** Begin RECORD EXCERPTS **

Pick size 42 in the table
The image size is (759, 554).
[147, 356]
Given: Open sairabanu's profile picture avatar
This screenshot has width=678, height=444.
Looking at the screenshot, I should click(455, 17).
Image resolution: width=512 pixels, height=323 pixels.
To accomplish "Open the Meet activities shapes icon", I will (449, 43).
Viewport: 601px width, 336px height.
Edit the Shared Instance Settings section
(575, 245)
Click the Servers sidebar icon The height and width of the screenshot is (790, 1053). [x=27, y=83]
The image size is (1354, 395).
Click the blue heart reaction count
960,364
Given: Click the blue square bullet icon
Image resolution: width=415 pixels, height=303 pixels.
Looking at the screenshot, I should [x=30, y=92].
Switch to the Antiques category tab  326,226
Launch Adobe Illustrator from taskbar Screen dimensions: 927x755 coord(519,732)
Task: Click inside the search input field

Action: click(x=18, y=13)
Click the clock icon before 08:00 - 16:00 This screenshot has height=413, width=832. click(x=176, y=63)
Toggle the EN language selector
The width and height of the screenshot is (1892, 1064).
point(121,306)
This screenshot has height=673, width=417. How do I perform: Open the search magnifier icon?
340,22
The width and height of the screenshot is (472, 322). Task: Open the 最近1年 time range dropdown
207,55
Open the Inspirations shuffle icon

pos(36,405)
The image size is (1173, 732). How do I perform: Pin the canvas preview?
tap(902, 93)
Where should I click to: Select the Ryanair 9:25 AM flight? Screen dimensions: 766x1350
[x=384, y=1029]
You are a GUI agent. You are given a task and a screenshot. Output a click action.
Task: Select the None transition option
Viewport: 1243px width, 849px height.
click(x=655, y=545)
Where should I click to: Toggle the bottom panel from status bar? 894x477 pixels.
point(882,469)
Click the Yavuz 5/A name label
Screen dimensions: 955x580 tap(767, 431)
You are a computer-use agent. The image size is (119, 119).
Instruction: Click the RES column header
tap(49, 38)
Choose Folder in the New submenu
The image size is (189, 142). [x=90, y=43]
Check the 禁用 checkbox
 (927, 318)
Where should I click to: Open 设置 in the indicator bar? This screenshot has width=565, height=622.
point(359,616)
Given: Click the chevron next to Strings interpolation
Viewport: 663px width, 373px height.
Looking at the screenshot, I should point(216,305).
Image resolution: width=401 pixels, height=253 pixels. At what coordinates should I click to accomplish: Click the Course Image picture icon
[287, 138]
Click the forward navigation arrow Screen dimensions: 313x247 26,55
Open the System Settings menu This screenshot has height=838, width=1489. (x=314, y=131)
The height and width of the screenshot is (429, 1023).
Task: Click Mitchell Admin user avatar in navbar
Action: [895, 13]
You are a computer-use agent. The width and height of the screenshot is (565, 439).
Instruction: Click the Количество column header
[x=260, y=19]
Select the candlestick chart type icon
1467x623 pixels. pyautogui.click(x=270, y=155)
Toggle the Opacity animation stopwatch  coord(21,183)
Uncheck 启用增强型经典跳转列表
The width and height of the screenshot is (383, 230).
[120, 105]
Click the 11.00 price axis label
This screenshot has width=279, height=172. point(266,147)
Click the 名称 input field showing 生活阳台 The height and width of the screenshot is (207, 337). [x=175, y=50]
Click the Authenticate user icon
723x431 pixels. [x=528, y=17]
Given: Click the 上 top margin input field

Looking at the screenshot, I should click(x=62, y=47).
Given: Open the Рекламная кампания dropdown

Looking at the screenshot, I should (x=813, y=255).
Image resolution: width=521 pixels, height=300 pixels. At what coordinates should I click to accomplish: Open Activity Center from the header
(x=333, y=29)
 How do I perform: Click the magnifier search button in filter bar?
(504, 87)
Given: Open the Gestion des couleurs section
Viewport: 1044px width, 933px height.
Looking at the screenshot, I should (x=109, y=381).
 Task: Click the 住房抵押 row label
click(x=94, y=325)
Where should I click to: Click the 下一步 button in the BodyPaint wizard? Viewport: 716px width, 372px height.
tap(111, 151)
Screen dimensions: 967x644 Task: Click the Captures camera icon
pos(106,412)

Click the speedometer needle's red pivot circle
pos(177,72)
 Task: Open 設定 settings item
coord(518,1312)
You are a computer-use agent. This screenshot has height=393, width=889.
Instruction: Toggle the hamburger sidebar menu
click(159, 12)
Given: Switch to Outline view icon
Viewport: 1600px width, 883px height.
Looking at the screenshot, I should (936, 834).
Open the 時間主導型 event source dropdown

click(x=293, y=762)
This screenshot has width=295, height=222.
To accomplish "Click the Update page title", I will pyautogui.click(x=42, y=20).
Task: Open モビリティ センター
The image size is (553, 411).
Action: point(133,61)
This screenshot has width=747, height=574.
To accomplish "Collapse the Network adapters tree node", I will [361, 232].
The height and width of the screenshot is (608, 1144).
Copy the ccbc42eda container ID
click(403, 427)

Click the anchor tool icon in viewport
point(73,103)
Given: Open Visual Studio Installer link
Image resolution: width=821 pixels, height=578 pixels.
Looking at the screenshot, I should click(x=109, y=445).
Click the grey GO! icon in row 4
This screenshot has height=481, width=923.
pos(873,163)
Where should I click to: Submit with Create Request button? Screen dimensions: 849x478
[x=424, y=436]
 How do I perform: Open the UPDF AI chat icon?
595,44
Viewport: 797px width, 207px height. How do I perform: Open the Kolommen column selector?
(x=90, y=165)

** End RECORD EXCERPTS **

Repeat the material from the first line through the line containing "click(x=655, y=545)", with both of those lines included.

**RESPONSE TO THIS TASK**
Pick size 42 in the table
The image size is (759, 554).
[147, 356]
Given: Open sairabanu's profile picture avatar
This screenshot has width=678, height=444.
Looking at the screenshot, I should click(455, 17).
Image resolution: width=512 pixels, height=323 pixels.
To accomplish "Open the Meet activities shapes icon", I will (449, 43).
Viewport: 601px width, 336px height.
Edit the Shared Instance Settings section
(575, 245)
Click the Servers sidebar icon The height and width of the screenshot is (790, 1053). [x=27, y=83]
The image size is (1354, 395).
Click the blue heart reaction count
960,364
Given: Click the blue square bullet icon
Image resolution: width=415 pixels, height=303 pixels.
Looking at the screenshot, I should [x=30, y=92].
Switch to the Antiques category tab  326,226
Launch Adobe Illustrator from taskbar Screen dimensions: 927x755 coord(519,732)
Task: Click inside the search input field

Action: click(x=18, y=13)
Click the clock icon before 08:00 - 16:00 This screenshot has height=413, width=832. click(x=176, y=63)
Toggle the EN language selector
The width and height of the screenshot is (1892, 1064).
point(121,306)
This screenshot has height=673, width=417. How do I perform: Open the search magnifier icon?
340,22
The width and height of the screenshot is (472, 322). Task: Open the 最近1年 time range dropdown
207,55
Open the Inspirations shuffle icon

pos(36,405)
The image size is (1173, 732). How do I perform: Pin the canvas preview?
tap(902, 93)
Where should I click to: Select the Ryanair 9:25 AM flight? Screen dimensions: 766x1350
[x=384, y=1029]
You are a GUI agent. You are given a task and a screenshot. Output a click action.
Task: Select the None transition option
Viewport: 1243px width, 849px height.
click(x=655, y=545)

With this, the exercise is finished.